**Page text**
--- START ---

Seeing new media art as an entry point for better understanding of technology and worldmaking futures
In this challenging work, a leading authority on new media art examines that curatorial and aesthetic landscape to explore how art resists and rewires the political and economic structures that govern technology. How do inventive combinations of artistic and theoretical improvisation counter the extent to which media art remains at risk, not just from the quarantines of a global pandemic but also from the very viral and material conditions of technology? How does global media art speak back to the corporate closures of digital euphoria as clothed in strategies of digital surveillance, ecological deprivation, and planned obsolescence? In Technics Improvised, Timothy Murray asks these questions and more.
At the intersection of global media art, curatorial practice, tactical media, and philosophy, Murray reads a wide range of creative performances and critical texts that envelop artistic and digital materials in unstable, political relations of touch, body, archive, exhibition, and technology. From video to net art and interactive performance, he considers both canonical and unheralded examples of activist technics that disturb the hegemony of biopolitical/digital networks by staging the very touch of the unsettling discourse erupting from within. In the process, critical dialogues emerge between a wide range of artists and theorists, from Hito Steyerl, Ricardo Dominguez, Joan Jonas, Isaac Julien, Ryoji Ikeda, and Shadi Nazarian to Gilles Deleuze, Jean-Luc Nancy, Elizabeth Povinelli, Jean-François Lyotard, Erin Manning, Achille Mbembe, and Samuel Weber.
Brilliantly conceived and argued and eloquently written, Technics Improvised points the way to how artistic and theoretical practice can seize on the improvisational accidents of technics to activate creativity, thought, and politics anew.

--- END ---

**Required action 1**
Condense the paragraph of the book description that begins "At the intersection of global media art" into two or three sentences that keep its main facts.
**Required action 2**
From the book description, extract the passage word for word: begin at the words "Seeing new media" and stop after "questions and more.".

**Entries supplied**
--- START ---

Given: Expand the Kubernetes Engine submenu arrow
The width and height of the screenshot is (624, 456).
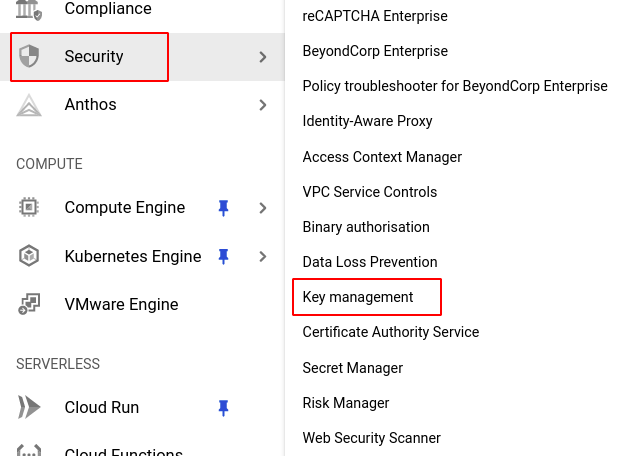Looking at the screenshot, I should click(x=263, y=256).
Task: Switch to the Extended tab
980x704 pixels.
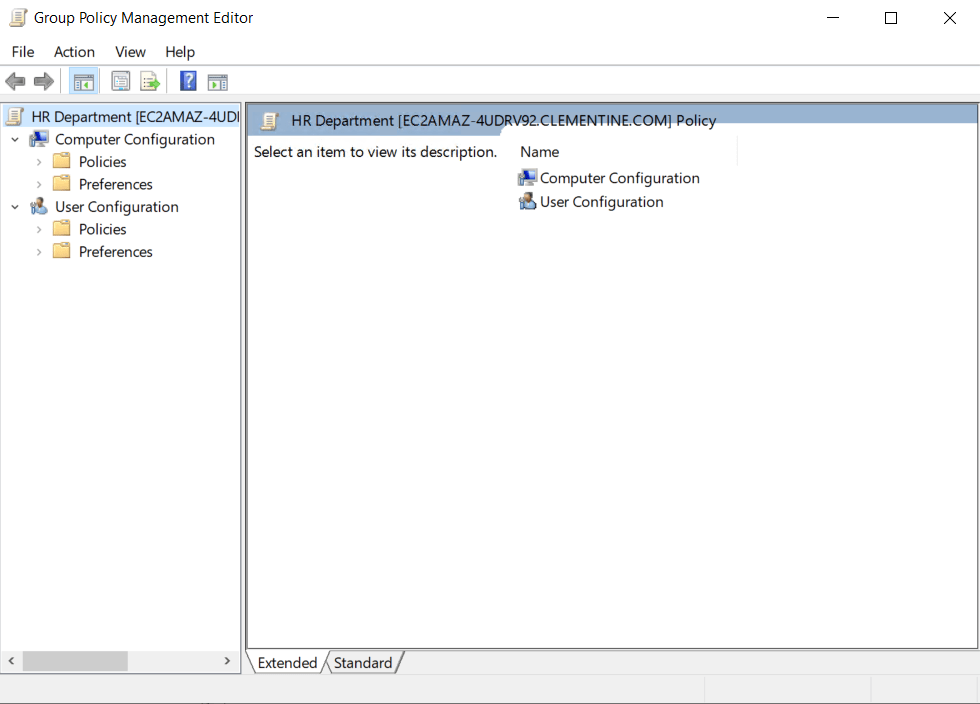Action: click(x=287, y=662)
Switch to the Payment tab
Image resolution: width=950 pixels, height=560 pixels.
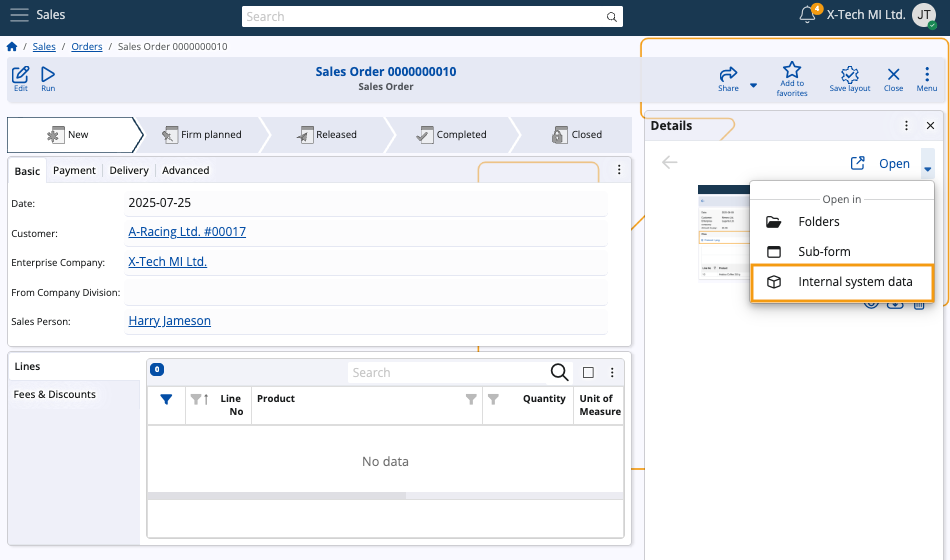(74, 171)
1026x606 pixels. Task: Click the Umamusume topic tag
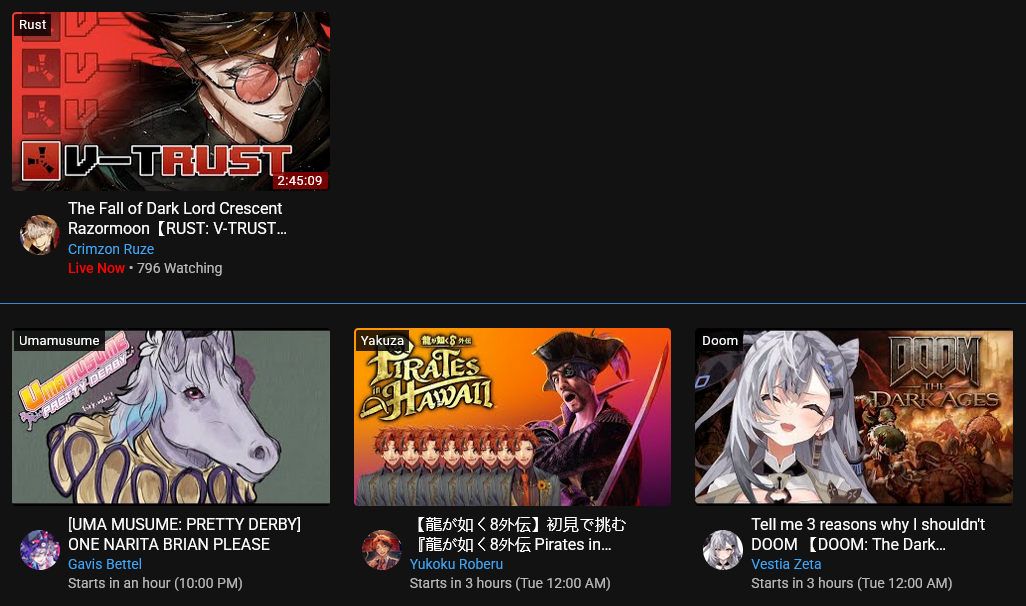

--- END ---

**Expected output 1**
Working where global media art, curatorial practice, tactical media, and philosophy meet, Murray reads creative performances and critical texts that place artistic and digital materials in unstable, political relations of touch, body, archive, exhibition, and technology. Ranging from video to net art and interactive performance, he examines both canonical and unheralded activist technics that disturb the hegemony of biopolitical/digital networks. This produces dialogues between artists such as Hito Steyerl, Joan Jonas, and Ryoji Ikeda and theorists such as Gilles Deleuze, Jean-Luc Nancy, and Achille Mbembe.

**Expected output 2**
Seeing new media art as an entry point for better understanding of technology and worldmaking futures
In this challenging work, a leading authority on new media art examines that curatorial and aesthetic landscape to explore how art resists and rewires the political and economic structures that govern technology. How do inventive combinations of artistic and theoretical improvisation counter the extent to which media art remains at risk, not just from the quarantines of a global pandemic but also from the very viral and material conditions of technology? How does global media art speak back to the corporate closures of digital euphoria as clothed in strategies of digital surveillance, ecological deprivation, and planned obsolescence? In Technics Improvised, Timothy Murray asks these questions and more.